Gran parte de la culpa de estos graves defectos es del guión de Melissa Mathison, la prestigiosa autora de E.T. Por un lado, su opción de narrar desde la perspectiva del propio Dalai Lama le acaba por imponer un desarrollo más reflexivo que narrativo, que fragmenta la trama en leves anécdotas dispersas. De este modo, el Dalai Lama resulta un personaje impreciso y distante, casi incapaz de conmover al espectador, aunque haga honor a su dignidad de kundun, esto es, de «océano de sabiduría».
Esta innacesibilidad se agranda por el tono hagiográfico de la película. Ciertamente, se aprecian los esfuerzos para no caer en la visión idílica que ofrecen otros films. Y así, en Kundun se muestra el atraso cultural del pueblo tibetano, la corrupción y ambición de algunos dirigentes que intentan un golpe de Estado, la existencia de ladrones y prisiones en la propia ciudad sagrada de Lhasa, el surgimiento de un movimiento armado nacionalista en el paraíso de la no violencia… Pero todo esto sólo toca de refilón al inconmovible Dalai Lama, que únicamente muestra cierta debilidad -cierta humanidad- en la muerte de su padre y en su ingenua transigencia inicial con un caricaturizado Mao Zedong.

• [DATOS PROPORCIONADOS]:
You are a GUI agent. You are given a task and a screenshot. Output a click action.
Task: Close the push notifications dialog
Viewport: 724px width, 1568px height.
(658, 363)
---
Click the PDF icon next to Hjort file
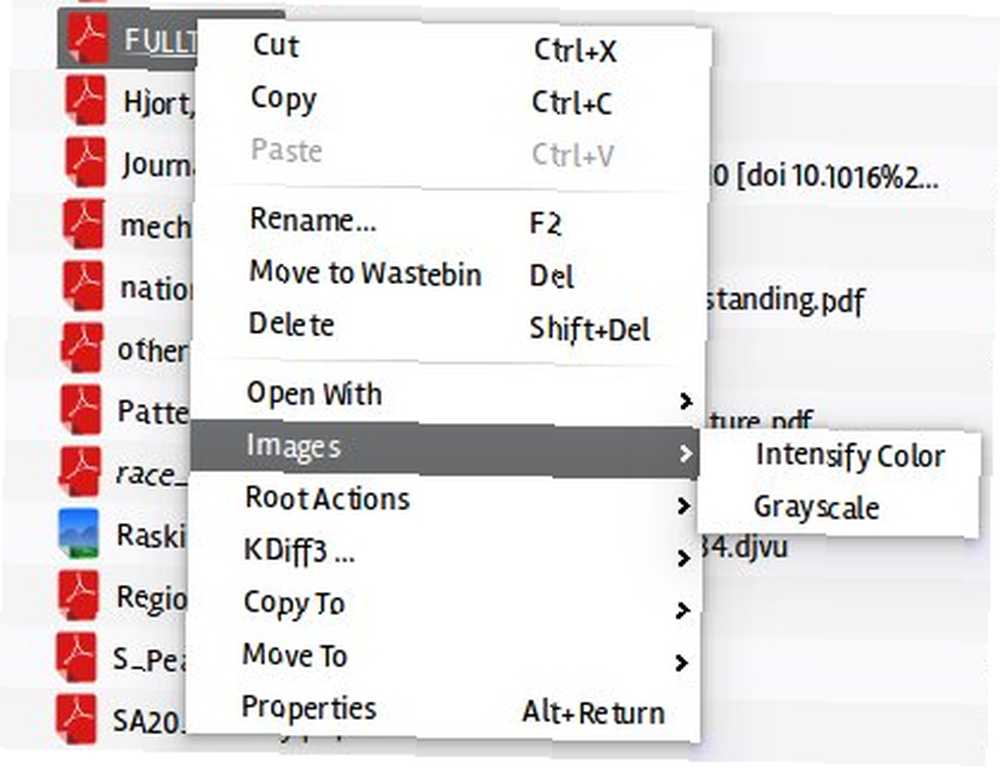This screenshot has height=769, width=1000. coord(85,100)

• [SOLICITUD]:
Transcribe tal cual el pasaje de la reseña sobre Kundun que va desde "Esta innacesibilidad se" hasta "caricaturizado Mao Zedong.". Las filas no hacen falta para resolver esto.

• [RESPUESTA]:
Esta innacesibilidad se agranda por el tono hagiográfico de la película. Ciertamente, se aprecian los esfuerzos para no caer en la visión idílica que ofrecen otros films. Y así, en Kundun se muestra el atraso cultural del pueblo tibetano, la corrupción y ambición de algunos dirigentes que intentan un golpe de Estado, la existencia de ladrones y prisiones en la propia ciudad sagrada de Lhasa, el surgimiento de un movimiento armado nacionalista en el paraíso de la no violencia… Pero todo esto sólo toca de refilón al inconmovible Dalai Lama, que únicamente muestra cierta debilidad -cierta humanidad- en la muerte de su padre y en su ingenua transigencia inicial con un caricaturizado Mao Zedong.